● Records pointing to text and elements

------------------------------------------------------------

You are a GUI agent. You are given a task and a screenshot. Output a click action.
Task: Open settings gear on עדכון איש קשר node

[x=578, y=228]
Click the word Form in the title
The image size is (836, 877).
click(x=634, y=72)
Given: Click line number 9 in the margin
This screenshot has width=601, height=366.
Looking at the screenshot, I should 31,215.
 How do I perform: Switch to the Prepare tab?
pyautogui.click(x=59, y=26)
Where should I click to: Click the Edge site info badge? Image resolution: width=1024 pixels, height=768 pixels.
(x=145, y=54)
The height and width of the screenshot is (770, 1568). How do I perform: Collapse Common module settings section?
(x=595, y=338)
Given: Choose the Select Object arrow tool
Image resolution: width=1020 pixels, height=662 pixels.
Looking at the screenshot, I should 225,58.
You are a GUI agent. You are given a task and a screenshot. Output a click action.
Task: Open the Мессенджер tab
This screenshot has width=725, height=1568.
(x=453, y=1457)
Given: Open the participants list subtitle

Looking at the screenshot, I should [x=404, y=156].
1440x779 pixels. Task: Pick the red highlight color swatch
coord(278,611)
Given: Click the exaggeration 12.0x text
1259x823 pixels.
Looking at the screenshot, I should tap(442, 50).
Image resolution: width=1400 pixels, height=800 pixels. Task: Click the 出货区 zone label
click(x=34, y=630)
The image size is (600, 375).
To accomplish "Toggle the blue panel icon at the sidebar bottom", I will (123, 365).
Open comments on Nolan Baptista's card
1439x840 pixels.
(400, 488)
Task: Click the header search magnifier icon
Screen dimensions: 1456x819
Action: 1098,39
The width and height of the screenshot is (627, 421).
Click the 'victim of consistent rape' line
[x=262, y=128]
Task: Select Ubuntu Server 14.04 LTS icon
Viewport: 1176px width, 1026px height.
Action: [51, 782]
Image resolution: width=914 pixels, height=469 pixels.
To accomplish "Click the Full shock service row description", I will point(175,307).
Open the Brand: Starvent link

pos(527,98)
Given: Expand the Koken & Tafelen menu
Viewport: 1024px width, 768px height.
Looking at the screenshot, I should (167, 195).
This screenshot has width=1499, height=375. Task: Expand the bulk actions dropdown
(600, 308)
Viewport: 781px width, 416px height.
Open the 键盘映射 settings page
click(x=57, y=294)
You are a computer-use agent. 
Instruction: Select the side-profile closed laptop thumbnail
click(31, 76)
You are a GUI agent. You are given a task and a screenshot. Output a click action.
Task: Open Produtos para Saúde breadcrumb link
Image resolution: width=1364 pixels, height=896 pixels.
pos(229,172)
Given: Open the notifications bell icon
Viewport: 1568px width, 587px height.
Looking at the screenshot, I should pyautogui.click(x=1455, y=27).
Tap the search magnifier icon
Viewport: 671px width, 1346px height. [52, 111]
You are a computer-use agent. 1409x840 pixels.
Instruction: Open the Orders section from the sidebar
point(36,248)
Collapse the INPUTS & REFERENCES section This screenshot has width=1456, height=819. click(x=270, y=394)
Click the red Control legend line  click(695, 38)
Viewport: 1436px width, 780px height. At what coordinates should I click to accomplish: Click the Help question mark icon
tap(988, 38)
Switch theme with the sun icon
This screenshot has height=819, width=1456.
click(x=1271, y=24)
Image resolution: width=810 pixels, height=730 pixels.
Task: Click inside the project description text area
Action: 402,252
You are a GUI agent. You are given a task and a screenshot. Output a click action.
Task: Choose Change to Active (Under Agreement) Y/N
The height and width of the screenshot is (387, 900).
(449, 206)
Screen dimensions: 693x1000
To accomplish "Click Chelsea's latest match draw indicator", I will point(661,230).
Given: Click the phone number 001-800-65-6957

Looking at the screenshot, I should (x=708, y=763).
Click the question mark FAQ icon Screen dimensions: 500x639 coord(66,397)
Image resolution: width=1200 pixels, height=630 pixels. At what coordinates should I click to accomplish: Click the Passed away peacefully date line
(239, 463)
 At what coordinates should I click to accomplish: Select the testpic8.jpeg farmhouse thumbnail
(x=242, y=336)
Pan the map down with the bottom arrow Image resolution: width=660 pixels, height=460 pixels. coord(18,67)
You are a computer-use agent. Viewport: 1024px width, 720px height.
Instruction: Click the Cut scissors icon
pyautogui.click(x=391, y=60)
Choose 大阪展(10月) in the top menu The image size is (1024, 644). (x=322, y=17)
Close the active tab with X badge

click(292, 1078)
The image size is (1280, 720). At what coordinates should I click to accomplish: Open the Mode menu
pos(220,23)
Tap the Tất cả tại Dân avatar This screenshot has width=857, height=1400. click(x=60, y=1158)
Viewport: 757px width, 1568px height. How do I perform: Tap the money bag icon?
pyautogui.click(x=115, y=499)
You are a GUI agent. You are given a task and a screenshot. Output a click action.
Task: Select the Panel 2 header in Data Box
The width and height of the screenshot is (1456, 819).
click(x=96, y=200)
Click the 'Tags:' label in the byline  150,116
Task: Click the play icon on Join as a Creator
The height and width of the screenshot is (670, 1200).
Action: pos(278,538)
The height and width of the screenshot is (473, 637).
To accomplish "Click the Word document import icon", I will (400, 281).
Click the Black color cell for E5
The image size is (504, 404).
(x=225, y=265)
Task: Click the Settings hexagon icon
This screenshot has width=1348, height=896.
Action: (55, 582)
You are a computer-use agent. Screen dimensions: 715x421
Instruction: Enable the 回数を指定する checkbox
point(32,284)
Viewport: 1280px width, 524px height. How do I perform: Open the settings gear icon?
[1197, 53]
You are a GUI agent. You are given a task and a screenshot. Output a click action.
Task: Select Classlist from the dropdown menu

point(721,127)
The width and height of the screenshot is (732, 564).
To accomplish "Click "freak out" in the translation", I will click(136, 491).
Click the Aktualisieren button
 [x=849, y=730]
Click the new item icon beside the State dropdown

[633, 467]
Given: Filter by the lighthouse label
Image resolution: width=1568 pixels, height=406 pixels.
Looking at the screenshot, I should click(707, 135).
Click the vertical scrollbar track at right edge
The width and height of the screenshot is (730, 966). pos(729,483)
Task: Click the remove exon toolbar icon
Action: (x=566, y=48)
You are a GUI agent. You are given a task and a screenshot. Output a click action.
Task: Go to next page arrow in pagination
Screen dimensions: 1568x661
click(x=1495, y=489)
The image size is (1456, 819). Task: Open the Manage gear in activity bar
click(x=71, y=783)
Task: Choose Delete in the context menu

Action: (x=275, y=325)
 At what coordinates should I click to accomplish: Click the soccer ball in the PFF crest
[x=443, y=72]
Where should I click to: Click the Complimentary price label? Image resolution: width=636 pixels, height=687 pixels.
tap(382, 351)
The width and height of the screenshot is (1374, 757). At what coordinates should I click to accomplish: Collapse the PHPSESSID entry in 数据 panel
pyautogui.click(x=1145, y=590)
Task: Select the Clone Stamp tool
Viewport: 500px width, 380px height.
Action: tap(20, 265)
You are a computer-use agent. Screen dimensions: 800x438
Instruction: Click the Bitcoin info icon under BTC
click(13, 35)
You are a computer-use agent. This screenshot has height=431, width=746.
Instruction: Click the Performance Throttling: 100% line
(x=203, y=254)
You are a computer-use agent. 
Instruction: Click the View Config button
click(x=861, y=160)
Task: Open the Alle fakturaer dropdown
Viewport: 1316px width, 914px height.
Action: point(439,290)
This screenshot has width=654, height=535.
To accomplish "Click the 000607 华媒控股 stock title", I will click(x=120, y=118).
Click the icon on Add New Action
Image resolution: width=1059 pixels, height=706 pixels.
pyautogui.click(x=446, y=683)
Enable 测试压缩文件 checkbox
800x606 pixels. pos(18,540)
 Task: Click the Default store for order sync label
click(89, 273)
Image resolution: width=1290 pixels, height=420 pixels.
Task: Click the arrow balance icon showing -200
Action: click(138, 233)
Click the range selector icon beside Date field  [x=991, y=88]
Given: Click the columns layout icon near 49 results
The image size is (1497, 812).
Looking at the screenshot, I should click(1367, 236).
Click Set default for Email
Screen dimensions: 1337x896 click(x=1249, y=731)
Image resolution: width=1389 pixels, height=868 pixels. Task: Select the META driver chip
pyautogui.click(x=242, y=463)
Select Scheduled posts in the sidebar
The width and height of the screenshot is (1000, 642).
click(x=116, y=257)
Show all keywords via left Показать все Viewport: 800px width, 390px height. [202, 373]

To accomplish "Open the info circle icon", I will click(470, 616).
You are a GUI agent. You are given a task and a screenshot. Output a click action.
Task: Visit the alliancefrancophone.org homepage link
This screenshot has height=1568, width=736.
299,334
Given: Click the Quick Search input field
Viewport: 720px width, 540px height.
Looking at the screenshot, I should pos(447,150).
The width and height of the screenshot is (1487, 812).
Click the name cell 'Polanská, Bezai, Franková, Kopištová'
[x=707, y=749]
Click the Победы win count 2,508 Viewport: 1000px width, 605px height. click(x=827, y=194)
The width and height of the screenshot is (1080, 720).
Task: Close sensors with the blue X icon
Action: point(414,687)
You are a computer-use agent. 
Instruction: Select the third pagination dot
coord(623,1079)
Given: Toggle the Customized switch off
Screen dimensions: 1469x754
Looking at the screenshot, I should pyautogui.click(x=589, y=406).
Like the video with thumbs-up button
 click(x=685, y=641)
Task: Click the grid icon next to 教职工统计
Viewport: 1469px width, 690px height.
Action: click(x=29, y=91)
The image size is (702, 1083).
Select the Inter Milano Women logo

------------------------------------------------------------

From the line with "Given: Click the Quick Search input field" through the end of the records, swap every "Viewport" for "Screen size" and leave everything else unchanged.

Given: Click the Quick Search input field
Screen size: 720px width, 540px height.
Looking at the screenshot, I should pos(447,150).
The width and height of the screenshot is (1487, 812).
Click the name cell 'Polanská, Bezai, Franková, Kopištová'
[x=707, y=749]
Click the Победы win count 2,508 Screen size: 1000px width, 605px height. click(x=827, y=194)
The width and height of the screenshot is (1080, 720).
Task: Close sensors with the blue X icon
Action: point(414,687)
You are a computer-use agent. 
Instruction: Select the third pagination dot
coord(623,1079)
Given: Toggle the Customized switch off
Screen dimensions: 1469x754
Looking at the screenshot, I should pyautogui.click(x=589, y=406).
Like the video with thumbs-up button
 click(x=685, y=641)
Task: Click the grid icon next to 教职工统计
Screen size: 1469px width, 690px height.
Action: click(x=29, y=91)
The image size is (702, 1083).
Select the Inter Milano Women logo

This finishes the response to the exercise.